(SUPPLIED RECORDS)

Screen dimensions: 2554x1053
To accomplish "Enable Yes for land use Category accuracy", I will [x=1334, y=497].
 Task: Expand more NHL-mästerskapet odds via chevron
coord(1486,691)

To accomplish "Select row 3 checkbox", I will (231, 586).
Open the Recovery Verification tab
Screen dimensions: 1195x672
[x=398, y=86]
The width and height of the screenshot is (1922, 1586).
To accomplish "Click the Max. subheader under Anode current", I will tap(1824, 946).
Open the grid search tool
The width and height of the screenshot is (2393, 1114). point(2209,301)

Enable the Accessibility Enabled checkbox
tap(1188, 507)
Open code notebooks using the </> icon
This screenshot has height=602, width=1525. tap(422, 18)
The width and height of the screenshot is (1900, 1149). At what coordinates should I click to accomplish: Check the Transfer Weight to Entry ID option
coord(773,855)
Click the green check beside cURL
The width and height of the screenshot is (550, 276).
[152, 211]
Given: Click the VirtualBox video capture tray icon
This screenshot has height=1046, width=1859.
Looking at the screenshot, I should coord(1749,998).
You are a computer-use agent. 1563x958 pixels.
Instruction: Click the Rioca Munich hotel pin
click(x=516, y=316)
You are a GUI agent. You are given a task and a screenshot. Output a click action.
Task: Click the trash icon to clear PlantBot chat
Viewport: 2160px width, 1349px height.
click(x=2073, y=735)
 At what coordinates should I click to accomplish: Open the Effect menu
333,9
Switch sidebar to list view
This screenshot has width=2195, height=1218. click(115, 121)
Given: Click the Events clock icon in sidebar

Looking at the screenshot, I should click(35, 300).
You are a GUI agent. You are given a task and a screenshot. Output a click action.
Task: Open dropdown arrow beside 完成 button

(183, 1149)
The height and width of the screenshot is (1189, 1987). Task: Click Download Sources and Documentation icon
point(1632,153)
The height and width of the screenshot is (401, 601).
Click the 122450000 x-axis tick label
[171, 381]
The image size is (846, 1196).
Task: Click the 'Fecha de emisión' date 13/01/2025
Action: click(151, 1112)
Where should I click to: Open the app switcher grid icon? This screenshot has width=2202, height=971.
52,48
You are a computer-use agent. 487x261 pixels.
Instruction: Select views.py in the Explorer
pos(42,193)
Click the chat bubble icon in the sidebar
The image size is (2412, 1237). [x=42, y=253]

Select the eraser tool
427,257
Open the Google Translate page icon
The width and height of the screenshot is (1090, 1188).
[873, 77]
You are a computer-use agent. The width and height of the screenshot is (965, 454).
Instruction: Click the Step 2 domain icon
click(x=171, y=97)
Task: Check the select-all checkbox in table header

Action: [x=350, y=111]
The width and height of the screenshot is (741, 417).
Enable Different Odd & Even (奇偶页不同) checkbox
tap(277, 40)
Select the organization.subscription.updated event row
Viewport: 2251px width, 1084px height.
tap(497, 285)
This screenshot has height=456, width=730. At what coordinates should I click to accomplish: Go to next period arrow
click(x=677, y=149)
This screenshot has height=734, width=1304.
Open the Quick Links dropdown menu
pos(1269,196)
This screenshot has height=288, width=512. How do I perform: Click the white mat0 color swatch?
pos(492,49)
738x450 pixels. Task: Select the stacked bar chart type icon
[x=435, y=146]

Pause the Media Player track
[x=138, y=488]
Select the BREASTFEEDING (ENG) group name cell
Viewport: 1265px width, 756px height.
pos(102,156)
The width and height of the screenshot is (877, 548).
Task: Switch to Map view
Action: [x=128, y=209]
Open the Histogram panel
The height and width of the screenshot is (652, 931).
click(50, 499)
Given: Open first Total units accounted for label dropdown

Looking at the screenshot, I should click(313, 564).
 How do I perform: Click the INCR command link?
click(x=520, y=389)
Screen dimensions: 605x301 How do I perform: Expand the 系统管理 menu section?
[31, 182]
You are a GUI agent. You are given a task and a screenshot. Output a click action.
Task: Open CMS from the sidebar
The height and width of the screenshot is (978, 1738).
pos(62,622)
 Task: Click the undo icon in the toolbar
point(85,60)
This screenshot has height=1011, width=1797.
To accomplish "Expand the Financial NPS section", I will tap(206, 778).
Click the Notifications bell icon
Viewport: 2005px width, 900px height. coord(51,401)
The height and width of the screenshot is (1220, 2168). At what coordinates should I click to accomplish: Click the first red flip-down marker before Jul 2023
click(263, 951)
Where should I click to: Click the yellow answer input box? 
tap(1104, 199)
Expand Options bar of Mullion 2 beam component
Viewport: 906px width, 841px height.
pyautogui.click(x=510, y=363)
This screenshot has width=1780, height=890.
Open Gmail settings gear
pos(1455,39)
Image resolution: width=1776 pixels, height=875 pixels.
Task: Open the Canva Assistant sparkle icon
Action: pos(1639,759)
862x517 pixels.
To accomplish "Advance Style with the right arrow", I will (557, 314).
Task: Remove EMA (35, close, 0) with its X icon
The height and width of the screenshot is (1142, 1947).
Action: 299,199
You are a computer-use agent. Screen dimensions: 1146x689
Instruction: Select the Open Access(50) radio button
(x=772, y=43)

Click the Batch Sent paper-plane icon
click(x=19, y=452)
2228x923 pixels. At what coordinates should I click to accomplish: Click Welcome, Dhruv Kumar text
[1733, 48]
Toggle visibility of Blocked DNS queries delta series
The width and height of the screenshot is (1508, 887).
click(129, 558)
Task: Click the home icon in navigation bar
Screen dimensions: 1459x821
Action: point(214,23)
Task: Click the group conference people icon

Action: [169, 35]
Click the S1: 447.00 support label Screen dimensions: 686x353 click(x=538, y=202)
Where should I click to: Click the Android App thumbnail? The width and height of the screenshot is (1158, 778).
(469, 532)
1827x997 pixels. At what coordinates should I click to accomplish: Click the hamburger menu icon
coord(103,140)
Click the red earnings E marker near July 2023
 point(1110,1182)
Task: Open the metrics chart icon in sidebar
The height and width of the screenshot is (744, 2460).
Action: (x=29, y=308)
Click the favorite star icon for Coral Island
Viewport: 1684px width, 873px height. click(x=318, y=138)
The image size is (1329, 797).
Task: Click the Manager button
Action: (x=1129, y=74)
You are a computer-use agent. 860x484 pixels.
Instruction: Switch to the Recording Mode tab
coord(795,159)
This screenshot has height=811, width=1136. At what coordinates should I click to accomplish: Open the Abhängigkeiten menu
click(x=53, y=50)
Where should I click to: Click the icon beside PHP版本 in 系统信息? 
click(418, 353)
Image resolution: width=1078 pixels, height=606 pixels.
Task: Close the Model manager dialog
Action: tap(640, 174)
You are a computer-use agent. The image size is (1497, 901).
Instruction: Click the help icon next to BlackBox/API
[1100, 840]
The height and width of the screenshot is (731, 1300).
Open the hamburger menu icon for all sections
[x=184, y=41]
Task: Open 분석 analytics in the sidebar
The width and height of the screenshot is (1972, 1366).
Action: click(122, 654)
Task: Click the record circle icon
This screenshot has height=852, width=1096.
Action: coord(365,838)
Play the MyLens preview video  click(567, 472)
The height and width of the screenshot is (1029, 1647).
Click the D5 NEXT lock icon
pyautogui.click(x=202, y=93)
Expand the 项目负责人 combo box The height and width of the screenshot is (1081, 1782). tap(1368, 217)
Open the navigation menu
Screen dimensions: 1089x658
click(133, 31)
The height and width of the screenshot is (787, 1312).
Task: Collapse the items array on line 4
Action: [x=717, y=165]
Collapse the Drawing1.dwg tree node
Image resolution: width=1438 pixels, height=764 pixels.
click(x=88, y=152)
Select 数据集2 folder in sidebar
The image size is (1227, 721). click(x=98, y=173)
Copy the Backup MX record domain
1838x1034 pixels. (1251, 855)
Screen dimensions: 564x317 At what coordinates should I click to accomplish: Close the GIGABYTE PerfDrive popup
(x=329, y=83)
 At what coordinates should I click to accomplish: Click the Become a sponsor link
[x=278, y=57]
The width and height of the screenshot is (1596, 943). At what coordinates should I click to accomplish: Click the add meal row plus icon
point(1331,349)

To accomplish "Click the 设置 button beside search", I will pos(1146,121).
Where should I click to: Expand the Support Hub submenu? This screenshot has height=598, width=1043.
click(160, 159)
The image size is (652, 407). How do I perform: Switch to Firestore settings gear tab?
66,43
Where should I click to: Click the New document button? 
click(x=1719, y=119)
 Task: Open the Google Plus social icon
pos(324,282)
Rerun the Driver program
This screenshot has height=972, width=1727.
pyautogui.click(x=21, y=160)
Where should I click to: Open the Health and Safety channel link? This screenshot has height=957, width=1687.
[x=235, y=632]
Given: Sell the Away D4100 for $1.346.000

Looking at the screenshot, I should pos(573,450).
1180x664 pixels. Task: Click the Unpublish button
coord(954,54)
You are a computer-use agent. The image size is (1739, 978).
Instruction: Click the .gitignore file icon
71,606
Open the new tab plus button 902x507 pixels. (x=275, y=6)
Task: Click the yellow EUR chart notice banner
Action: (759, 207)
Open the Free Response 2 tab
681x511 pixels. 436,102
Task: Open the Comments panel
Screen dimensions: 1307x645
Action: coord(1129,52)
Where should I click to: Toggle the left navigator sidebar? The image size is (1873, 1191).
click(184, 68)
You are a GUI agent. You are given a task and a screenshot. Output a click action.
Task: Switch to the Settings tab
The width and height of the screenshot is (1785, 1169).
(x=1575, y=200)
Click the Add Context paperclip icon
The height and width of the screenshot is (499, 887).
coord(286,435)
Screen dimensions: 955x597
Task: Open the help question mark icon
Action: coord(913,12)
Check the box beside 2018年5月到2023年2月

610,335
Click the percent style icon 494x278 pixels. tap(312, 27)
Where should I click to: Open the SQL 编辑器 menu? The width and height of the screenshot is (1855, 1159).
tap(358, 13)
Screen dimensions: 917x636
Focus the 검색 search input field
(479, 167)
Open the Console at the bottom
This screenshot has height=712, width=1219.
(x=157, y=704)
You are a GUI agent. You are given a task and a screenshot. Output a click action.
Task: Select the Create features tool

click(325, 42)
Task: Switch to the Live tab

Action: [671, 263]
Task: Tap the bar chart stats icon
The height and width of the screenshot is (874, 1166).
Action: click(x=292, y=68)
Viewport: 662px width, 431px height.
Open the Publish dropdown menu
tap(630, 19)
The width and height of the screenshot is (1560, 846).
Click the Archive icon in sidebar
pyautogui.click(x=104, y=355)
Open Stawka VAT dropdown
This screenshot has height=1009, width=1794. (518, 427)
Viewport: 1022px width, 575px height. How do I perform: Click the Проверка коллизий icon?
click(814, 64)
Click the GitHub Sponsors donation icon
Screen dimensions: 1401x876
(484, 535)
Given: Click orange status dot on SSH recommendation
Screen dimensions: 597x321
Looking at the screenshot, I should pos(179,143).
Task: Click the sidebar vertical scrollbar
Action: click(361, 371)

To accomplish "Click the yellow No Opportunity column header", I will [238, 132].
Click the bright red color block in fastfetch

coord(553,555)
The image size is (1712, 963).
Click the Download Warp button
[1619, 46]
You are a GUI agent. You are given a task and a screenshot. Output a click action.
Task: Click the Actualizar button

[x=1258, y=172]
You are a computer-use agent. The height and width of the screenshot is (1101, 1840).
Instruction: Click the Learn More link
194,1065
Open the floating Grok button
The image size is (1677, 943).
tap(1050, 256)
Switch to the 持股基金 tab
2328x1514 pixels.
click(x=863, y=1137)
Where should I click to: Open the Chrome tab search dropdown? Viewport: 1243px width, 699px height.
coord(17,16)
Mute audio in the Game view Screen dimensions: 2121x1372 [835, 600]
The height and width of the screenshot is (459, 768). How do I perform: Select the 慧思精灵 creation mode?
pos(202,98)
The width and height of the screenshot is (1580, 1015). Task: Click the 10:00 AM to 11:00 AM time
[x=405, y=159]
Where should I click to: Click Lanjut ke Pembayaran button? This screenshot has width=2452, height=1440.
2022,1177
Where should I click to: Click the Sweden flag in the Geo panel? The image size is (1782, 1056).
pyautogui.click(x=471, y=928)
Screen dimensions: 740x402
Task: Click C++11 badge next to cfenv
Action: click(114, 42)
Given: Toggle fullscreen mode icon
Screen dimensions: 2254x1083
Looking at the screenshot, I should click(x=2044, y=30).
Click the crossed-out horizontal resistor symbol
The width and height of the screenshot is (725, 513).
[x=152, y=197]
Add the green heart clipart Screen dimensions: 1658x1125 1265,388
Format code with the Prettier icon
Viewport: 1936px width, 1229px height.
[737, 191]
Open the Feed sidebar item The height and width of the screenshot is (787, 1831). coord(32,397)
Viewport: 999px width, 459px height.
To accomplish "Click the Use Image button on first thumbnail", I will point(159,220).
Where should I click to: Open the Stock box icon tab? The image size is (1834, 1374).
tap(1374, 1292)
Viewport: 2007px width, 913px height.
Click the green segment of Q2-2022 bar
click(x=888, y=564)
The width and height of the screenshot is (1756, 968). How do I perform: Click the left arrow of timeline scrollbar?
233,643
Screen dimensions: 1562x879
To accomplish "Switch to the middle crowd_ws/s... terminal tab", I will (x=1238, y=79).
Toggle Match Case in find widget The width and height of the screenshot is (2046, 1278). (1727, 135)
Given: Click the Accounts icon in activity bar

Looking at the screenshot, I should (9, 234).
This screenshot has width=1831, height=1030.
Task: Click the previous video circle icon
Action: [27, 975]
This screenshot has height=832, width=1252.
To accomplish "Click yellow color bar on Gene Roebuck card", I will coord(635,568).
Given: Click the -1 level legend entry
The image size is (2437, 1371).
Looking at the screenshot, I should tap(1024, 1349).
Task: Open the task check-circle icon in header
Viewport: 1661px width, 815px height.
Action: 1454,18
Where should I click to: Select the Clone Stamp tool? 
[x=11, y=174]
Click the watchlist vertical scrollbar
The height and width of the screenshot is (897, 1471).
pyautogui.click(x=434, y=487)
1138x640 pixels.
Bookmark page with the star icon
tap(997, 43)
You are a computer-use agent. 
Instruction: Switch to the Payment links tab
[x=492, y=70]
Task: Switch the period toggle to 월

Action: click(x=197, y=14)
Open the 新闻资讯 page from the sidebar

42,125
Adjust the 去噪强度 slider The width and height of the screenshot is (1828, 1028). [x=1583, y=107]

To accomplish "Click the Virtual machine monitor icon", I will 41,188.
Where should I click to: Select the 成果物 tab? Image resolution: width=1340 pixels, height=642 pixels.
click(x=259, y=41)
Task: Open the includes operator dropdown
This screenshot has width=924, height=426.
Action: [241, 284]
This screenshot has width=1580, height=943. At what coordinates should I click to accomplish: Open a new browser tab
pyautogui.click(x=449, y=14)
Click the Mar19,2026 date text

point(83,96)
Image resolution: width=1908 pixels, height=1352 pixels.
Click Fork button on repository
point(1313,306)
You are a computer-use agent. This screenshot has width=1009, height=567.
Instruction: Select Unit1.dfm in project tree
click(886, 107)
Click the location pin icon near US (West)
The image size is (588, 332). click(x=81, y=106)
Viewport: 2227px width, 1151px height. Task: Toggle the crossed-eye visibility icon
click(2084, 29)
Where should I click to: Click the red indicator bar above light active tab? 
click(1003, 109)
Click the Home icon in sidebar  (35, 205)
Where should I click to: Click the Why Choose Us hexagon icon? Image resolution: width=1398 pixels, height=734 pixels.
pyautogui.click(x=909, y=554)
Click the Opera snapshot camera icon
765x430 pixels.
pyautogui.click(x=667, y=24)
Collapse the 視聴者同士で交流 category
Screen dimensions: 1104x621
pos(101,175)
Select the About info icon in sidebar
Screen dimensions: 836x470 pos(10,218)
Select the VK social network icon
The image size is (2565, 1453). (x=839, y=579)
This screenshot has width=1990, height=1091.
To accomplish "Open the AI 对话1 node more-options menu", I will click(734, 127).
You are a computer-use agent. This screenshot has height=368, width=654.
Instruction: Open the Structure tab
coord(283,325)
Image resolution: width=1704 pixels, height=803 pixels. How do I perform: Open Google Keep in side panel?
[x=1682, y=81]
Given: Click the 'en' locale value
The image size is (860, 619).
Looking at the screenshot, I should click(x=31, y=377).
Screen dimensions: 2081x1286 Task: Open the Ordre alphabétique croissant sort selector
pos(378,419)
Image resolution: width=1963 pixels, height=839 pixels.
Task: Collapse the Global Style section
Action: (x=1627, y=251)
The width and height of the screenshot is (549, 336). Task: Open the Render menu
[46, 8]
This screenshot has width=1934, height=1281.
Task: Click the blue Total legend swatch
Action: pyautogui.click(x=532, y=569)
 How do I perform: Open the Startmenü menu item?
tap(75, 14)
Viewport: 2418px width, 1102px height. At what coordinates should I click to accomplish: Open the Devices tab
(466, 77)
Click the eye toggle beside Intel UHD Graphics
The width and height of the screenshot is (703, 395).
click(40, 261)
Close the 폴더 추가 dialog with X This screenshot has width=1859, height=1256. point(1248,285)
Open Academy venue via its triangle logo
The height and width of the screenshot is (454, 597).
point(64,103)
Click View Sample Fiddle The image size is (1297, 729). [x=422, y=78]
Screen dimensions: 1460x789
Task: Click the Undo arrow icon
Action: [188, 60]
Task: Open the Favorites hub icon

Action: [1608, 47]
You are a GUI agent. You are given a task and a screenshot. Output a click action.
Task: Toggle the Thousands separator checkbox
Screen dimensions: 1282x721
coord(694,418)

(WHAT IS REQUIRED) Scan the material line by line and report each one that contains "navigation".

(ANSWER)
Task: Click the home icon in navigation bar
Open the navigation menu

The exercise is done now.